> [Problem]
Every entry, start to finish, should be printed verbatim without pictures.
*** Raw data Section Begins ***
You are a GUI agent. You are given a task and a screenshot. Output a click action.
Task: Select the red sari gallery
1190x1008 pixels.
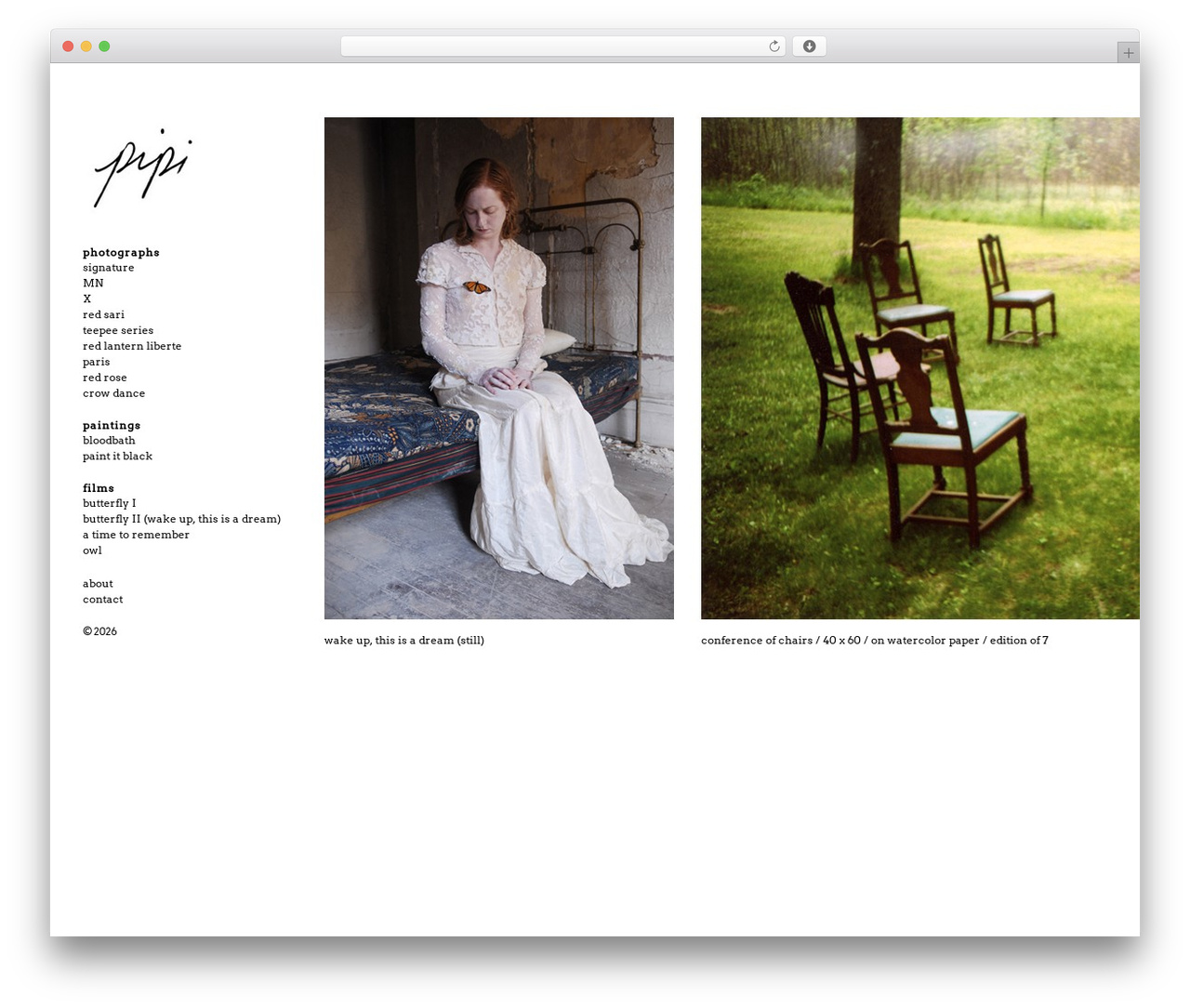point(103,315)
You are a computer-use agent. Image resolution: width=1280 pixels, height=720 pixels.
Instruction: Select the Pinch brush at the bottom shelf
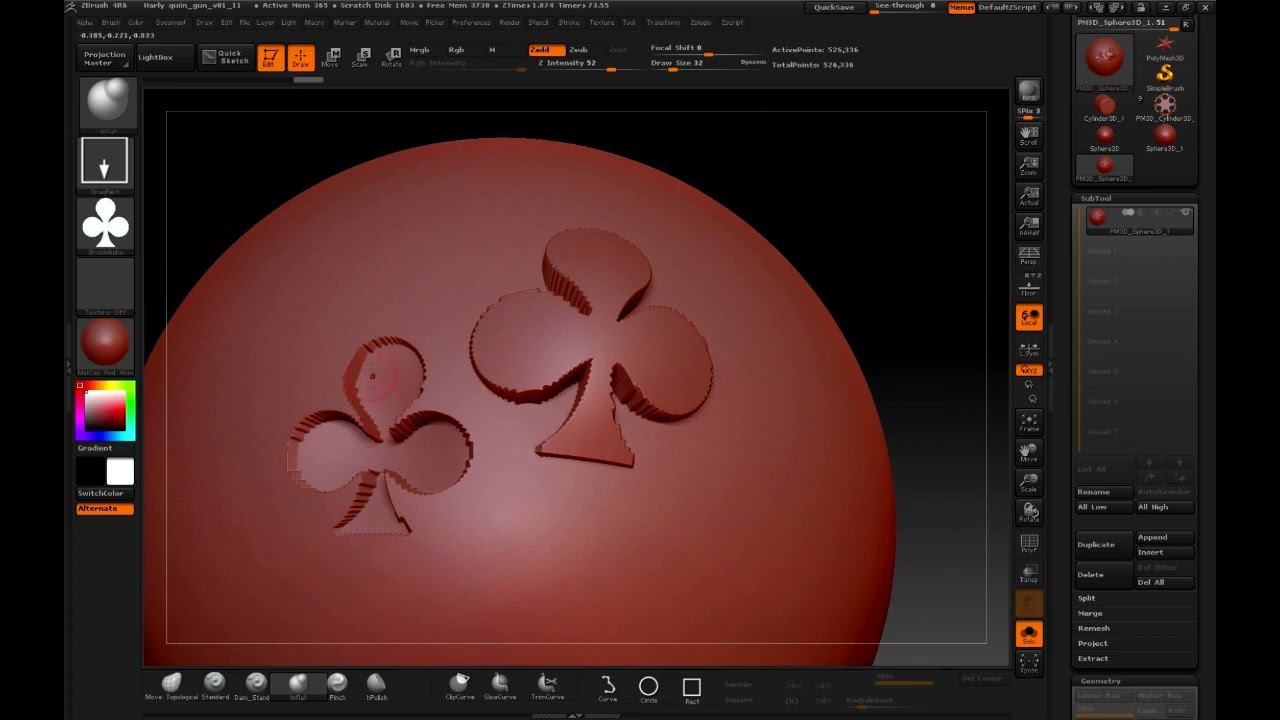click(x=337, y=685)

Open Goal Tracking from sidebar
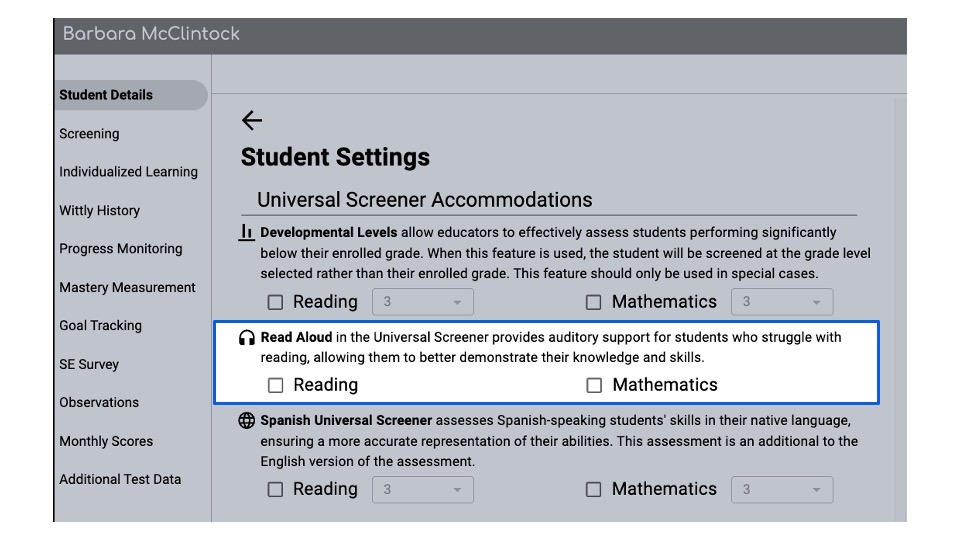100,326
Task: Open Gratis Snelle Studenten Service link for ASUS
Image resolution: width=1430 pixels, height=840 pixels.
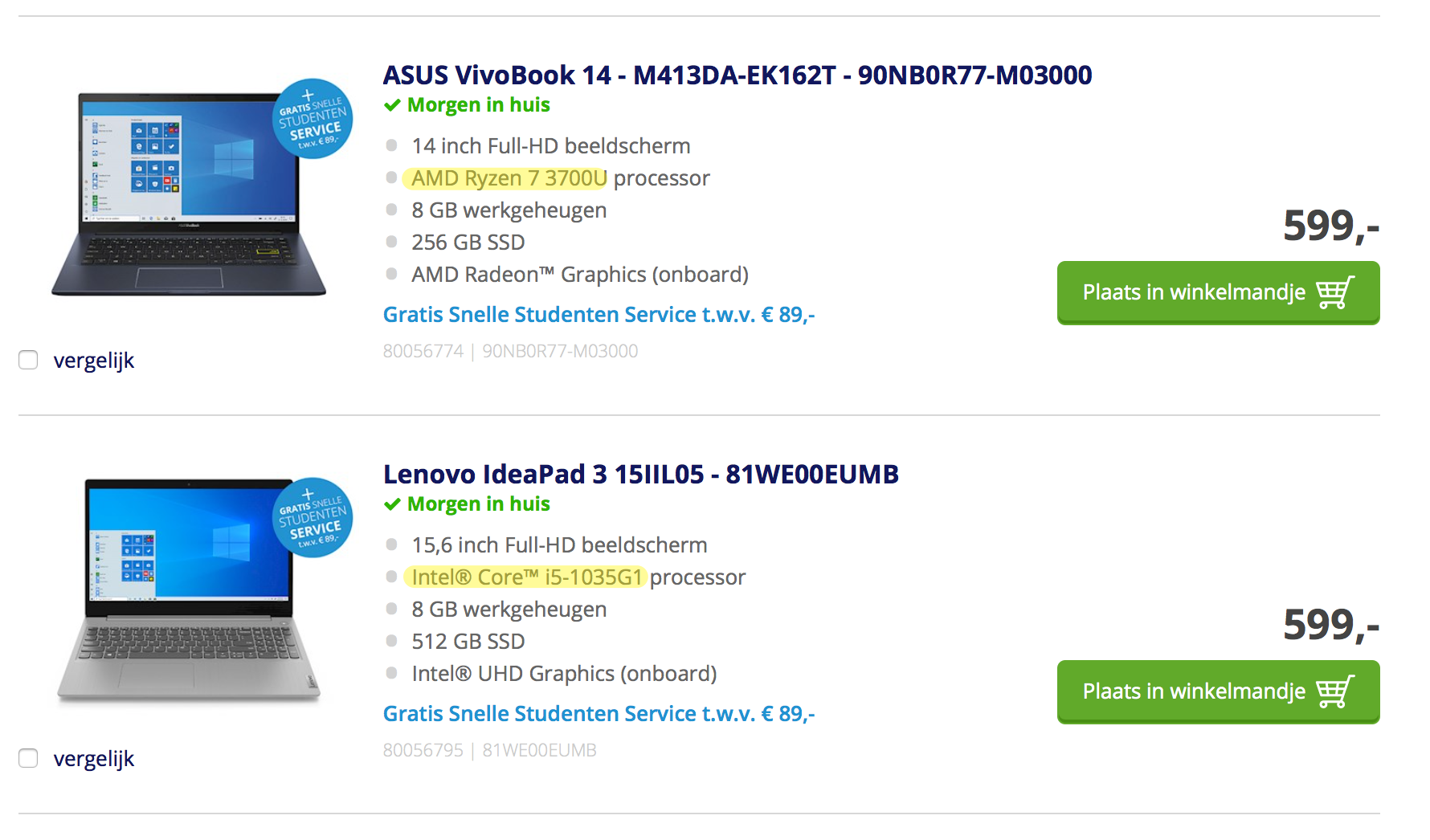Action: coord(599,315)
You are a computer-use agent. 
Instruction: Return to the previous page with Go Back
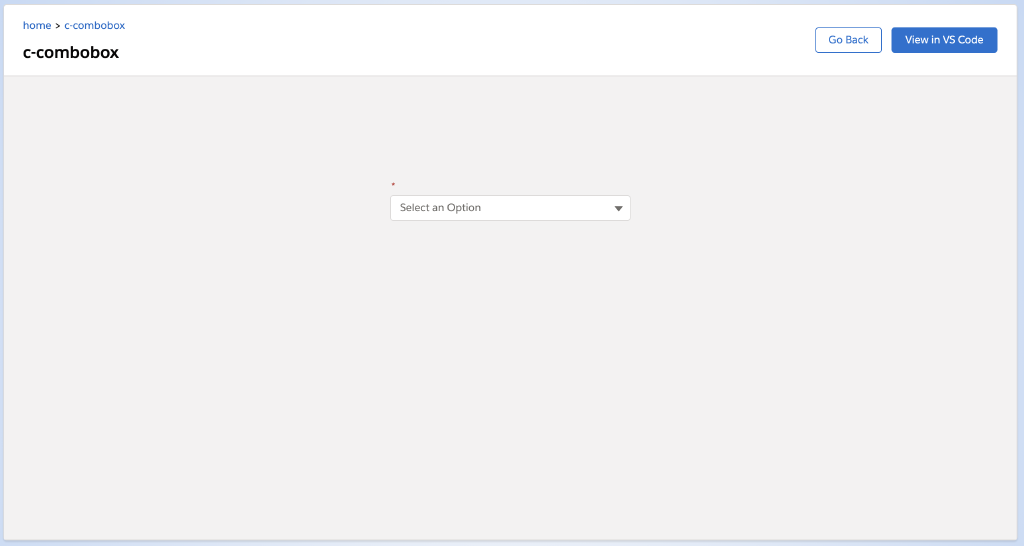pos(848,40)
*** Raw data Section Ends ***
> [Output for this task]
You are a GUI agent. You are given a task and a screenshot. Output a click action.
Task: Select the red sari gallery
1190x1008 pixels.
point(103,315)
You are a computer-use agent. Image resolution: width=1280 pixels, height=720 pixels.
Instruction: Select the Pinch brush at the bottom shelf
click(x=337, y=685)

Open Goal Tracking from sidebar
100,326
Task: Open Gratis Snelle Studenten Service link for ASUS
Image resolution: width=1430 pixels, height=840 pixels.
Action: coord(599,315)
You are a computer-use agent. 
Instruction: Return to the previous page with Go Back
pos(848,40)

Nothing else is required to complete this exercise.